Shares of the online pet store witnessed a gain of 19.77% over the previous month, beating the performance of the Retail-Wholesale sector with its gain of 9.54% and the S&P 500's gain of 11.54%.
The investment community will be paying close attention to the earnings performance of Chewy in its upcoming release. The company's earnings per share (EPS) are projected to be $0.34, reflecting a 9.68% increase from the same quarter last year. At the same time, our most recent consensus estimate is projecting a revenue of $3.07 billion, reflecting a 6.85% rise from the equivalent quarter last year.
For the full year, the Zacks Consensus Estimates project earnings of $1.23 per share and a revenue of $12.4 billion, demonstrating changes of +18.27% and +4.52%, respectively, from the preceding year.
Furthermore, it would be beneficial for investors to monitor any recent shifts in analyst projections for Chewy. These latest adjustments often mirror the shifting dynamics of short-term business patterns. As a result, we can interpret positive estimate revisions as a good sign for the company's business outlook.
Based on our research, we believe these estimate revisions are directly related to near-team stock moves. To exploit this, we've formed the Zacks Rank, a quantitative model that includes these estimate changes and presents a viable rating system.
Ranging from #1 (Strong Buy) to #5 (Strong Sell), the Zacks Rank system has a proven, outside-audited track record of outperformance, with #1 stocks returning an average of +25% annually since 1988. Over the past month, the Zacks Consensus EPS estimate remained stagnant. At present, Chewy boasts a Zacks Rank of #2 (Buy).

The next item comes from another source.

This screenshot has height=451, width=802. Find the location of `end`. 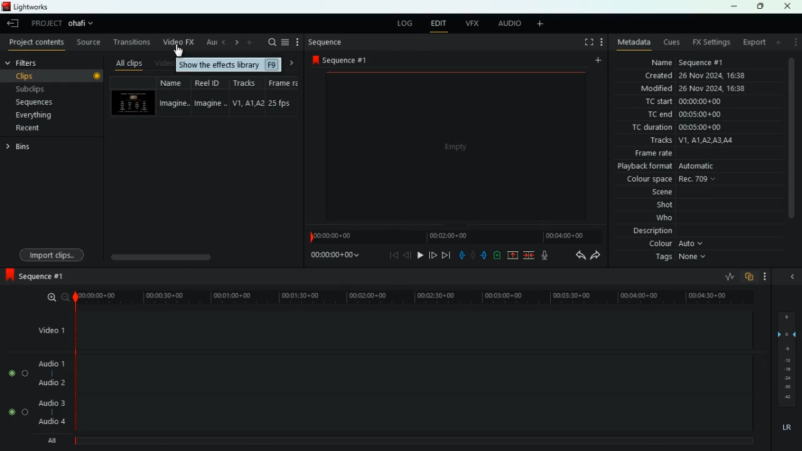

end is located at coordinates (445, 256).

In terms of valuation, Chewy is currently trading at a Forward P/E ratio of 30.72. For comparison, its industry has an average Forward P/E of 23.97, which means Chewy is trading at a premium to the group.
We can additionally observe that CHWY currently boasts a PEG ratio of 3.25. This popular metric is similar to the widely-known P/E ratio, with the difference being that the PEG ratio also takes into account the company's expected earnings growth rate. The average PEG ratio for the Internet - Commerce industry stood at 1.43 at the close of the market yesterday.
The Internet - Commerce industry is part of the Retail-Wholesale sector. This industry, currently bearing a Zacks Industry Rank of 61, finds itself in the top 25% echelons of all 250+ industries.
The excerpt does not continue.